● EXERCISE DETAILS
The listing below holds a line with "Tshirts (183, 1960)" and a line with "Top (76, 2102)". Reproduce those two lines exactly, plus everything between them.

● DATA SUPPLIED
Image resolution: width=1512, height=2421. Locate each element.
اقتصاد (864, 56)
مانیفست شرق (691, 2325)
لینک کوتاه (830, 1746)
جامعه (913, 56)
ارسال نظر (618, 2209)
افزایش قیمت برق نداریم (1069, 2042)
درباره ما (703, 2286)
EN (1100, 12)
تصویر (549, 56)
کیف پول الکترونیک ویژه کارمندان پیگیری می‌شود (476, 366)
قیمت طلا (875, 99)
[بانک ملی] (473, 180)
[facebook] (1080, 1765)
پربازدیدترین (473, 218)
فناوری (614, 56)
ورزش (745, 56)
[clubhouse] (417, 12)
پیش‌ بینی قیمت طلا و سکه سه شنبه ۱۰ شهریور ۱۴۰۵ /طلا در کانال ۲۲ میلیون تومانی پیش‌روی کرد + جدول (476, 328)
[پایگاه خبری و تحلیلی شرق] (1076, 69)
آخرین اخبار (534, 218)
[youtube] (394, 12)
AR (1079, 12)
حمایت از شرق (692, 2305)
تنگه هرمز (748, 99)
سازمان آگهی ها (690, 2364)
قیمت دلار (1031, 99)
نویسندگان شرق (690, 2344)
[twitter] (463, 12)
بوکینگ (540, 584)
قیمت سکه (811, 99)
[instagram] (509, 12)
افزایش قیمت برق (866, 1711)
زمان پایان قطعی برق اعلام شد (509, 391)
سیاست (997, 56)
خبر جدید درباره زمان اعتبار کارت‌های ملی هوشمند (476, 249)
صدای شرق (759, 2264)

--

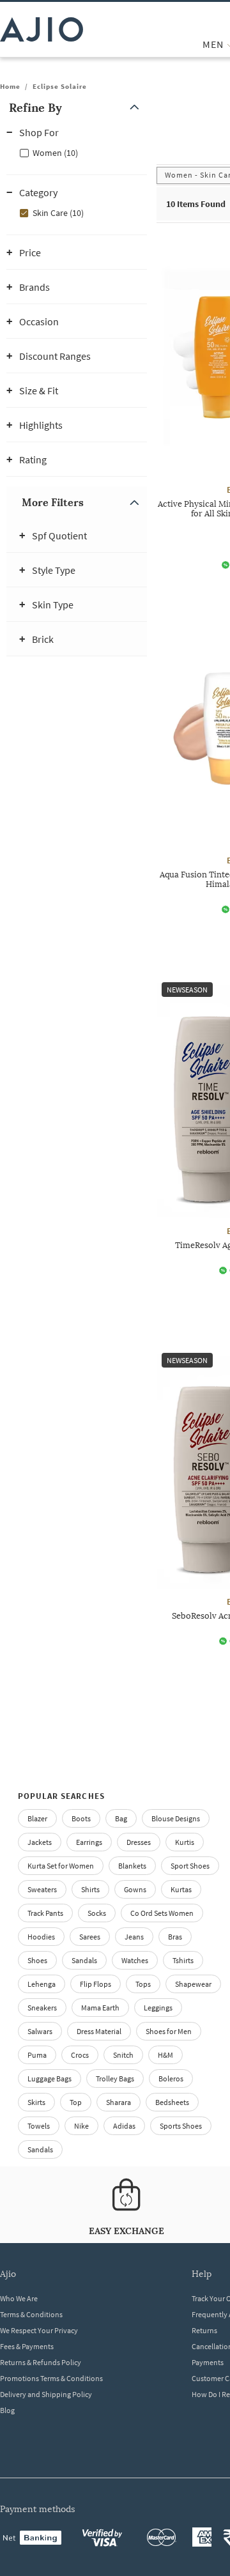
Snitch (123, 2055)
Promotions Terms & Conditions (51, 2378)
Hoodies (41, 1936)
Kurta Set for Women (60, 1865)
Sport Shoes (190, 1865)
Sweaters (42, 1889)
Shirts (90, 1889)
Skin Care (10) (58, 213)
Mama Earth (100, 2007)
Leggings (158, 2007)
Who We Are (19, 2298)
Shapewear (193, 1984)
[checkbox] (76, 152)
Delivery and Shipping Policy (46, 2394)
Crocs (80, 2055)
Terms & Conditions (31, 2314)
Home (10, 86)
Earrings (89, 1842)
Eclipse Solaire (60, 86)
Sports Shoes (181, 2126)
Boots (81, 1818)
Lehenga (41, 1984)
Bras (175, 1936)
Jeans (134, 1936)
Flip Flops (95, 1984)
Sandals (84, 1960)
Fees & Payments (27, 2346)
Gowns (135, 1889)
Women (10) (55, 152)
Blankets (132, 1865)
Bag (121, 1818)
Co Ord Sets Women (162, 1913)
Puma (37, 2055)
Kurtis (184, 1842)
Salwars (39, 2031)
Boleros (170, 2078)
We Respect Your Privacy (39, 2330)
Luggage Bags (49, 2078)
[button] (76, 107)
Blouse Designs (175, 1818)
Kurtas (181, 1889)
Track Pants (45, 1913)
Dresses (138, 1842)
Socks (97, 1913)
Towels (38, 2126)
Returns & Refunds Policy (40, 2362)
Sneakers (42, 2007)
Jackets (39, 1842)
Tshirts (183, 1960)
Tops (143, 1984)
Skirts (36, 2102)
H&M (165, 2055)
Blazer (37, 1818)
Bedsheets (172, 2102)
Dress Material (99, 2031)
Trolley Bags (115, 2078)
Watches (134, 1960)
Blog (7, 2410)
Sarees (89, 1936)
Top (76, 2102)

--

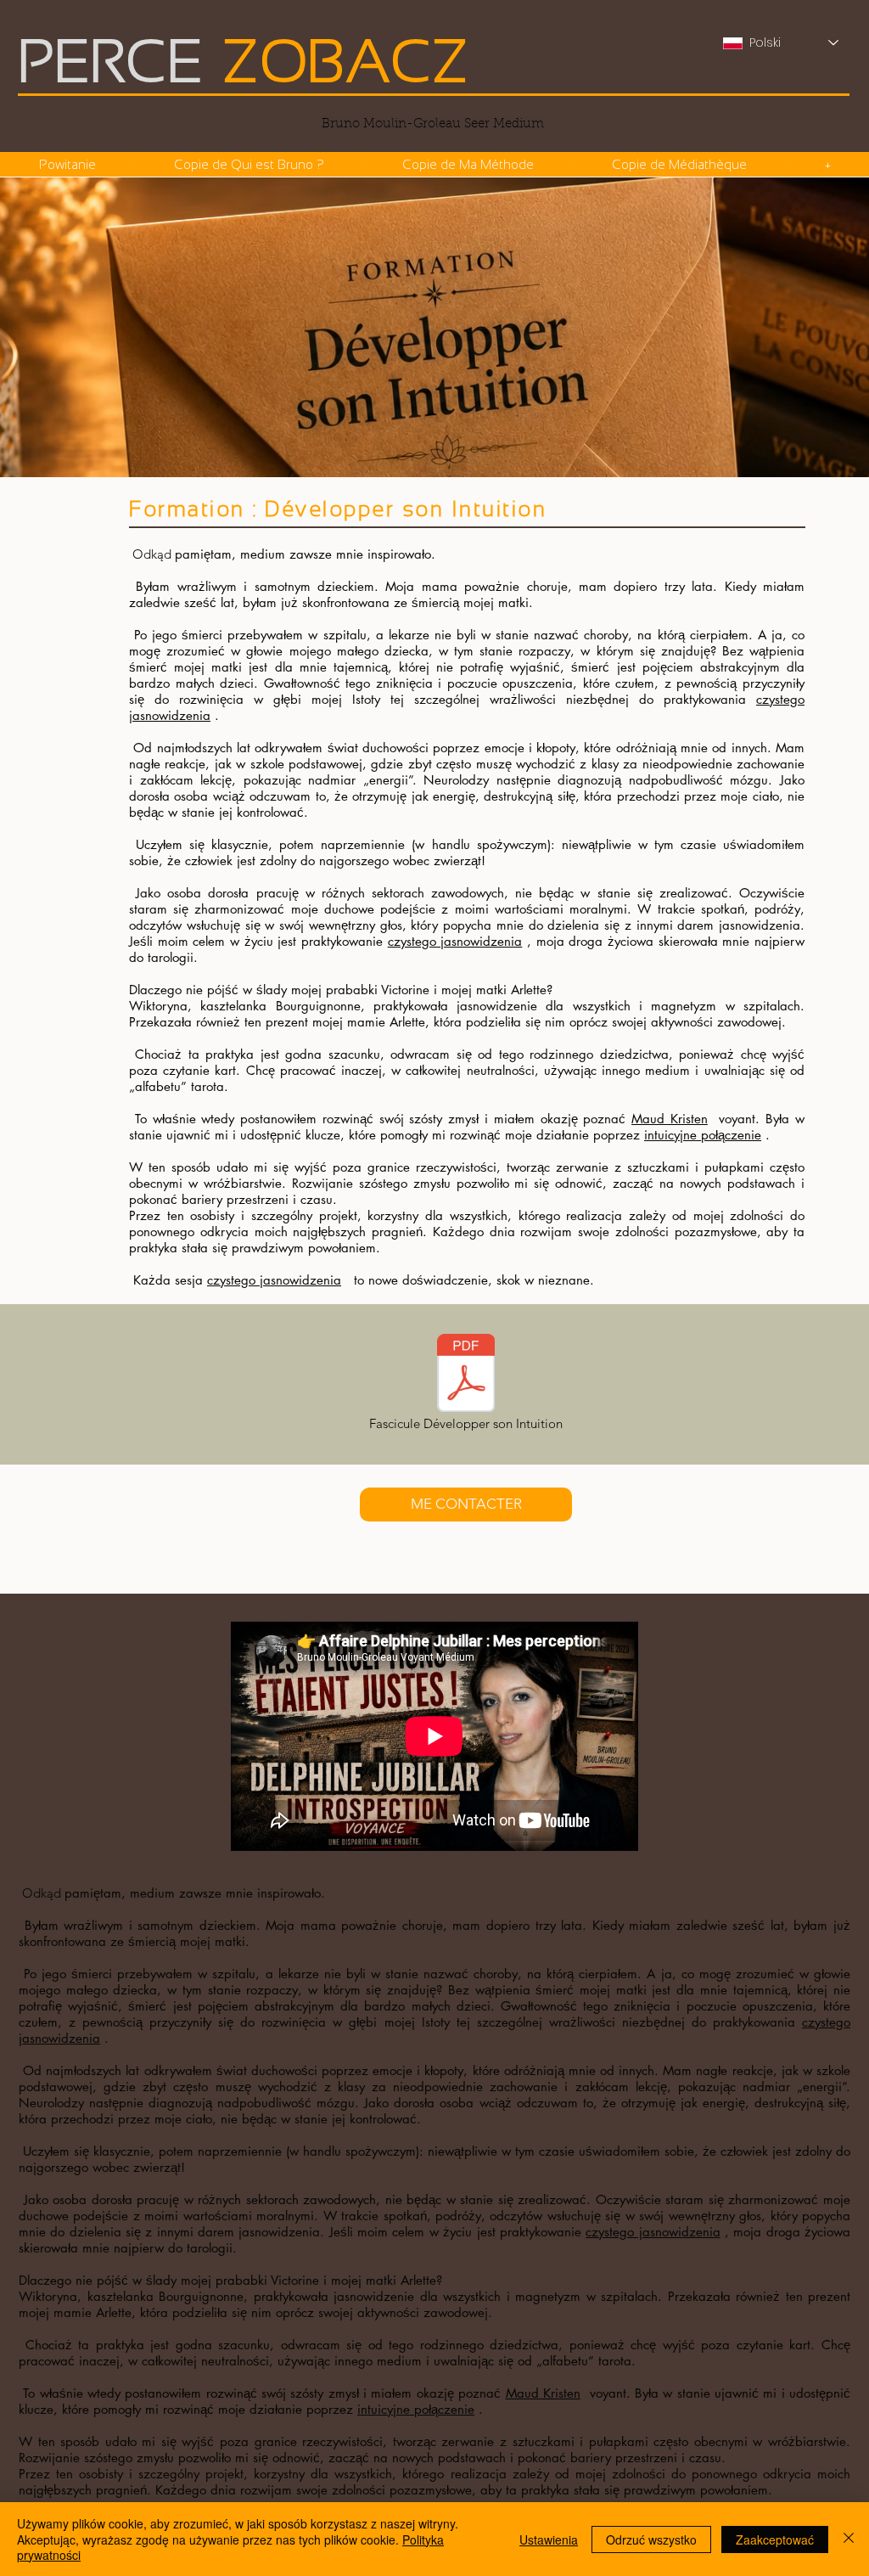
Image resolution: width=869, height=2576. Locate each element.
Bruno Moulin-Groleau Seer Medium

● RESPONSE TO THIS EXERCISE
Tshirts (183, 1960)
Tops (143, 1984)
Skirts (36, 2102)
H&M (165, 2055)
Blazer (37, 1818)
Bedsheets (172, 2102)
Dress Material (99, 2031)
Trolley Bags (115, 2078)
Watches (134, 1960)
Blog (7, 2410)
Sarees (89, 1936)
Top (76, 2102)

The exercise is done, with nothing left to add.